Otros tres golpes de estado vivió Argentina antes de acabar el siglo, seis en total. Una vez más llegó al poder Juan Domingo Perón, aunque la muerte truncó esta vez sus ambiciones dando paso al tiempo de Eva Duarte. Una guerra insensata, conducida por una dama de hierro, atropelló la autonomía de la República, la milicia no dudó en imprimir más australes. El oro acaudalado sufrió el destino que sufre un mapa que sin impiedad fuera abandonado en el desierto, o como una corona de plata perdiéndose en un río que acaso está en Boston Massachusetts o acaso en Ginebra. Argentina se encarrilaba a una crisis. Tres cuartos de siglo bastaron para agotar la riqueza de una gran nación de plata. Los gastos de guerra, de todas sus guerras, se tornaron en deuda. La misma deuda que oprimió a América Latina durante esta década perdida, oprimió a Argentina, quizá aquí como en ninguna parte.

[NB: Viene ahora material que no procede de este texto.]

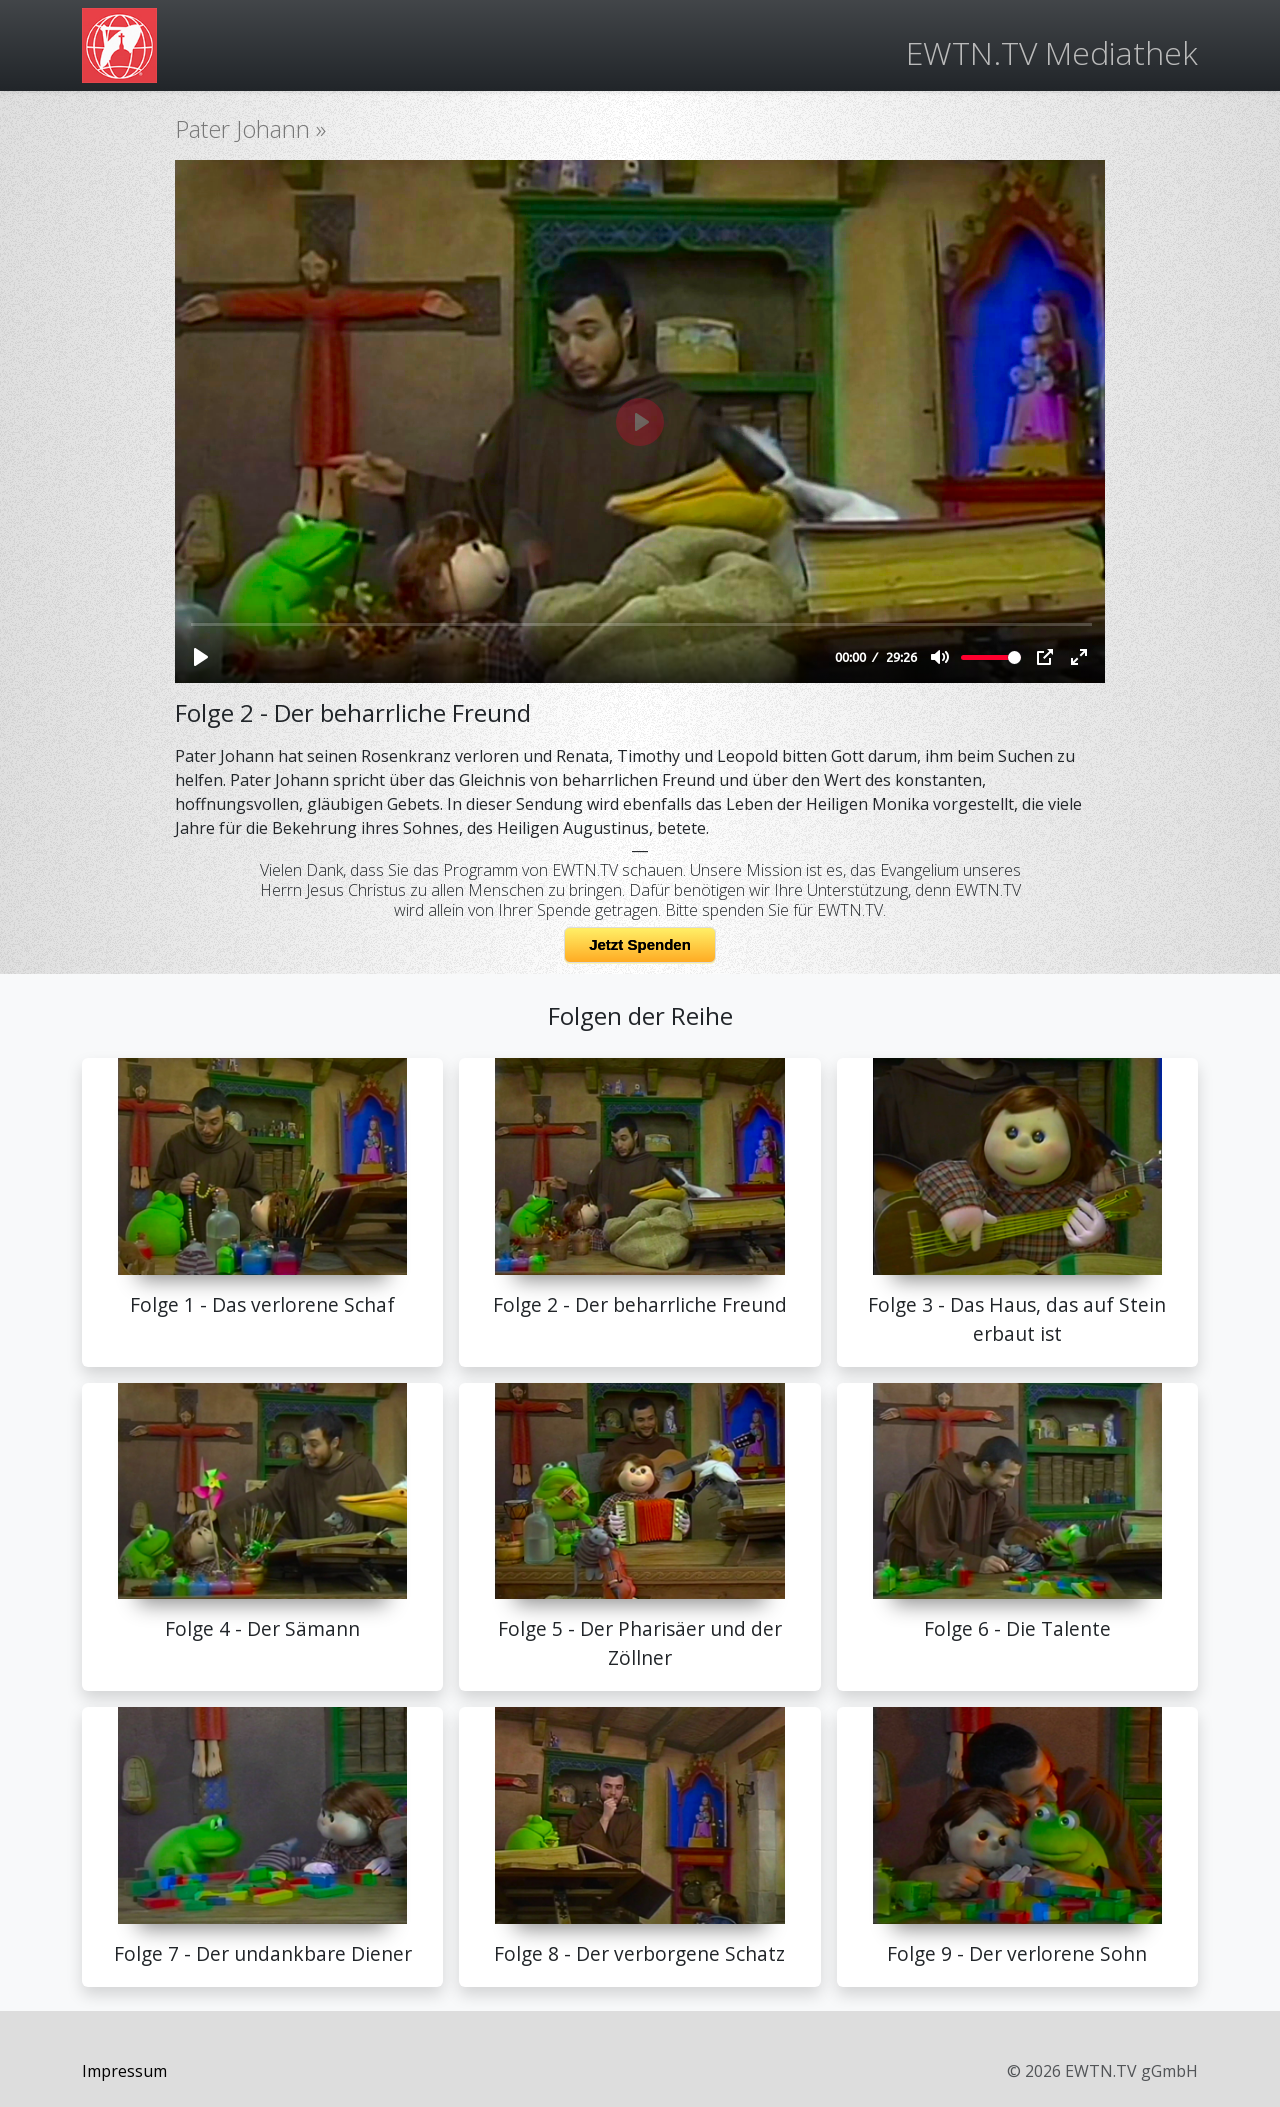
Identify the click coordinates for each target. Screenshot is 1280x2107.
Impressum (124, 2071)
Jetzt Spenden (640, 944)
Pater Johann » (250, 128)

En junio de 1986, tres años antes de empezar el colapso económico, muere en Ginebra Jorge Luis Borges. Poco antes de su muerte, Maurice Abramowicz le dijo, cercano y discreto como un fantasma, que a la muerte había que entrar como quien entra en una fiesta —esto consta en las páginas de Los Conjurados. Borges dejó en su epitafio un consuelo para su turbulenta Argentina: “sostener bien sus escudos con sus puños firmes y que no temieran”.11
A lo largo de su vida, los sueños de Borges se vieron plagados de dos fantasmas: el laberinto y los espejos. Evocar la historia económica de Argentina es evocar ambos. El laberinto que por décadas alrededor de sí mismos se forjaron, y que resultó más peligroso que aquel que en su centro aguarda un minotauro, o aquel otro arduo laberinto sin paredes ni escaleras, en el que falleció un rey de Babilonia. Doce años trataron de encontrar la salida de su laberinto, erráticos caminaban del keynesianismo al monetarismo, de la devaluación a la imprenta, del austral al peso convertible, hasta chocar con el infranqueable muro del insensato “corralito”.
Al espejo -abominable como la cópula por multiplicar el número de hombres- Niall Fergu- son lo ha comparado con los mercados financieros “que revelan cada hora de cada día la forma en que nos valoramos a nosotros mismos y en que valoramos los recursos del mundo que nos rodea”. El horror de la crisis no es muy diferente del horror de los espejos, en ellos todo acontece y nada se recuerda. El mundo de las finanzas es la vanidad de nuestro tiempo, la vanidad vive de los espejos; las crisis de eso que no hay, el olvido.